::: Records for this task :::

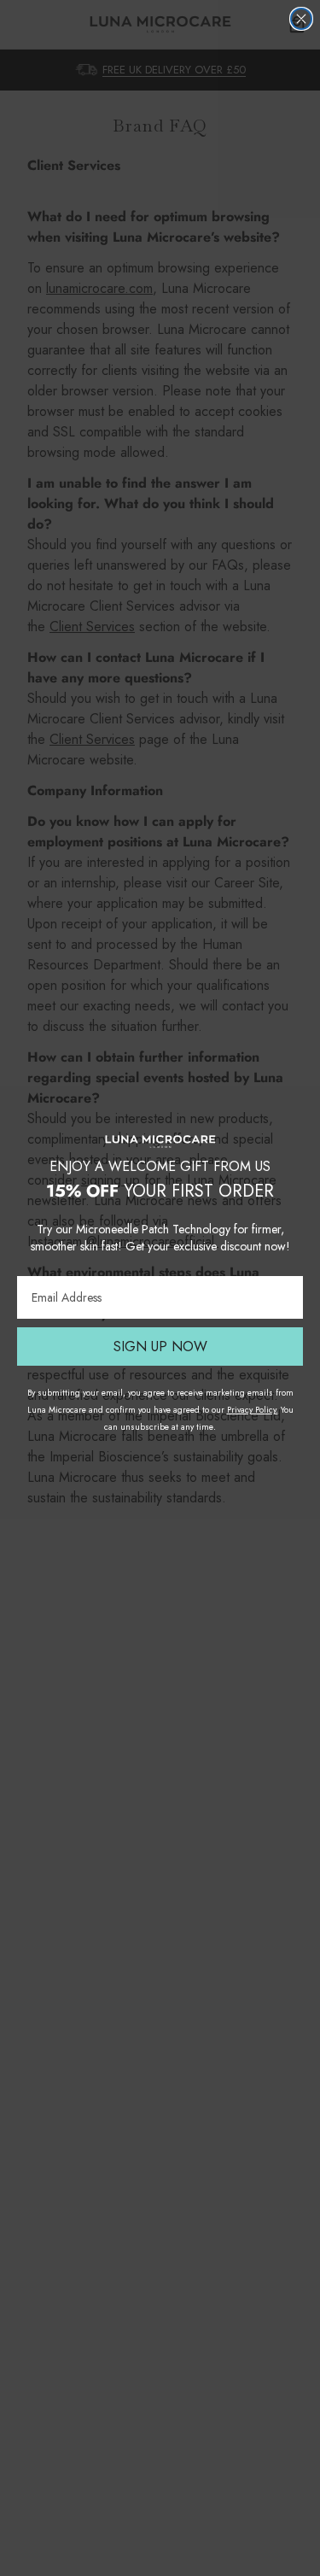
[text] (160, 1176)
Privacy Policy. (252, 1409)
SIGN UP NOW (160, 1346)
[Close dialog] (301, 19)
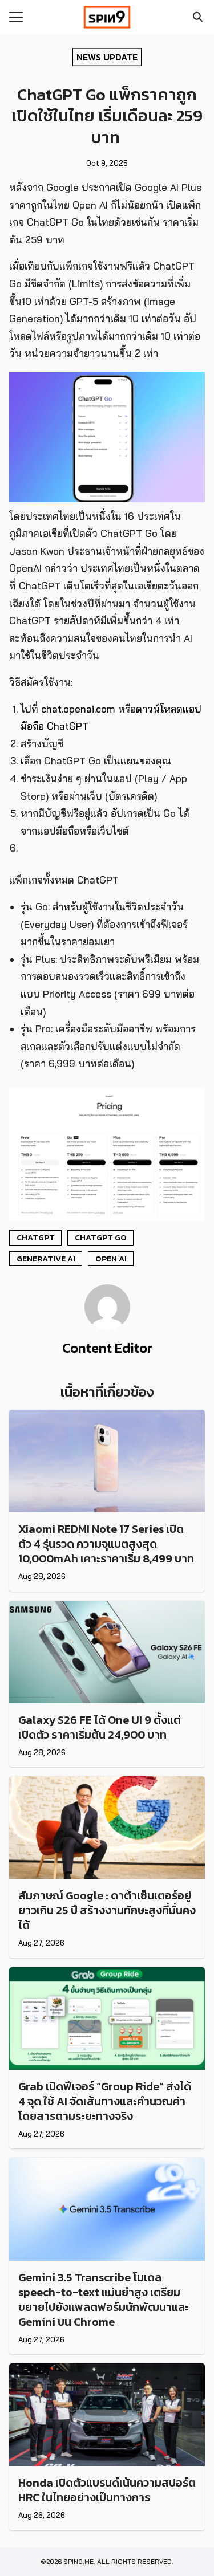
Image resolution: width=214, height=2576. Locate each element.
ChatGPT (36, 1237)
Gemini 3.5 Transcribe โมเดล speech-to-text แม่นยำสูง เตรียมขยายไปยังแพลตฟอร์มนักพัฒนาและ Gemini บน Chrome (103, 2299)
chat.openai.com (78, 709)
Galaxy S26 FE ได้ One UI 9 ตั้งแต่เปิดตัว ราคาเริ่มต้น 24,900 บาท (99, 1727)
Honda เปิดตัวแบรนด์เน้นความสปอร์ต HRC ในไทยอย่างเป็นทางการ (107, 2490)
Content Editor (107, 1348)
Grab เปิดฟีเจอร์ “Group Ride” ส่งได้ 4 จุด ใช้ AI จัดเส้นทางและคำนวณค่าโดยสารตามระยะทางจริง (104, 2101)
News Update (107, 56)
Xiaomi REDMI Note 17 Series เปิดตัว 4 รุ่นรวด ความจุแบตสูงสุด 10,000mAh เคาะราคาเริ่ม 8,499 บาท (106, 1543)
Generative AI (46, 1258)
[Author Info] (107, 1326)
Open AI (111, 1258)
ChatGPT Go (101, 1237)
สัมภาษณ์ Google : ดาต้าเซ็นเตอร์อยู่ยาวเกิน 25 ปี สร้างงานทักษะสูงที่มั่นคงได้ (107, 1910)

:::

What the exercise asks: Return only what runs from the line containing "Generative AI (46, 1258)" to the last line of the records above, both ends included, exactly as written.

Response to this exercise:
Generative AI (46, 1258)
[Author Info] (107, 1326)
Open AI (111, 1258)
ChatGPT Go (101, 1237)
สัมภาษณ์ Google : ดาต้าเซ็นเตอร์อยู่ยาวเกิน 25 ปี สร้างงานทักษะสูงที่มั่นคงได้ (107, 1910)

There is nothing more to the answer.